Document Type

Article

Publication Date

2007

Abstract

From his Christian conversion under the influence of revelatory experiences outside Rome in A.D. 312 until his burial as the thirteenth Apostle at Constantinople in 337, Constantine the Great, the first Christian emperor of the Roman world, initiated the role of and set the model for Christian imperial theocracy. Through his relationship with the Christian Divinity, his study of the Bible and apologia with leading Catholic intellectuals, and his assessments of divine interventions in imperial history, the emperor came to feel that he had been placed in power by the Almighty God of Christianity, that he had been chosen as a special servant of that God, and that he had been entrusted with a mission to protect the Catholic Church in the empire and to propagate the Christian faith throughout the world.
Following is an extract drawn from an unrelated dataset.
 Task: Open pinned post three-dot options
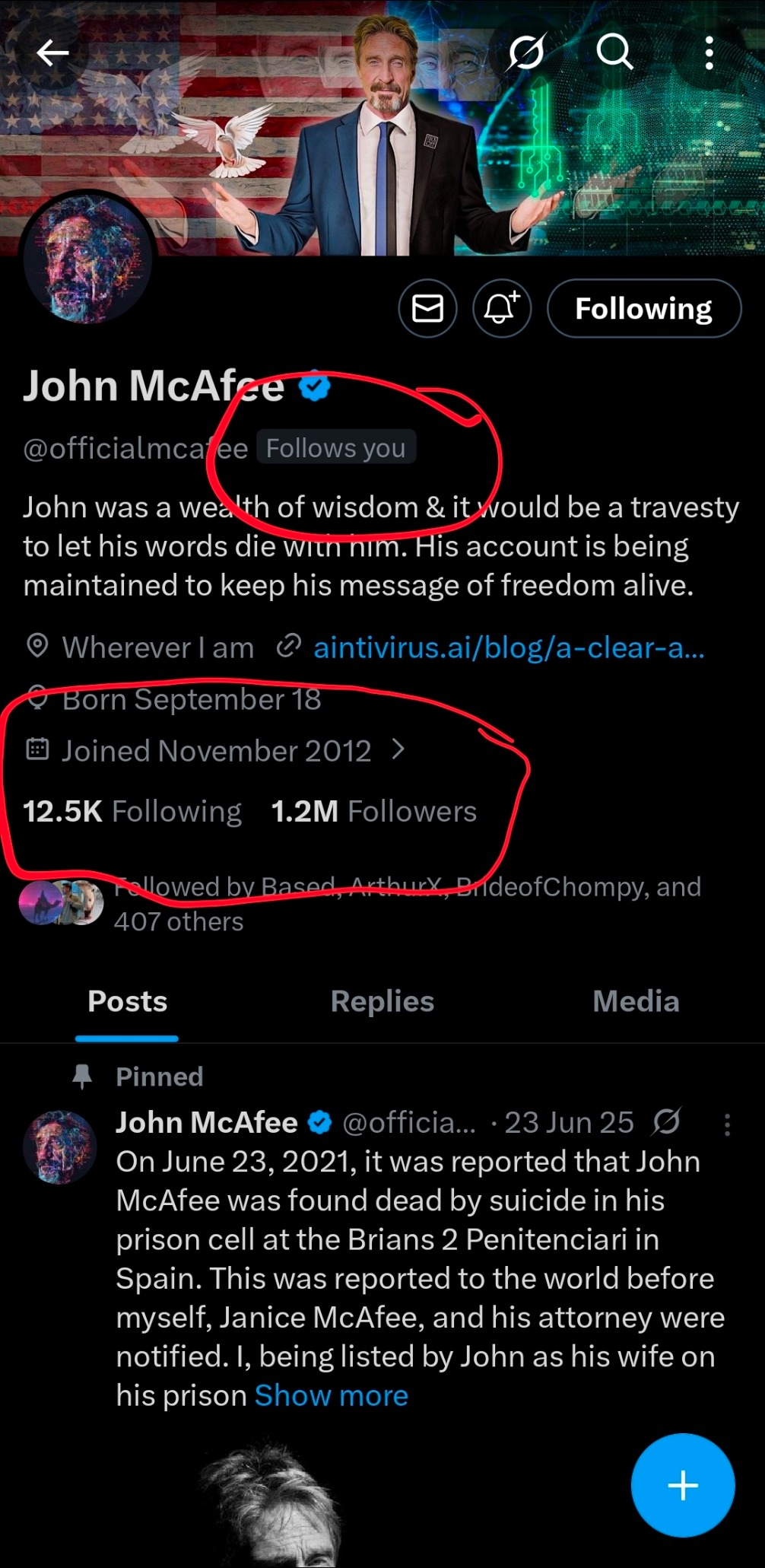[727, 1124]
This article surveys the reign of the first Christian emperor and examines how he developed the role of the Christian imperial theocrat in his public letters and imperial actions, how Lactantius in the west and Eusebius in the east codified that role in their writings to and about Constantine, and how the role pioneered by him in Late Antiquity served as a model for Byzantine emperors in eastern Europe and for medieval kings in western Europe over the next millennium. Illustrations from the Roman, Byzantine, and medieval periods reveal how the concept of imperial theocracy was conveyed in contemporary art (Illustration I).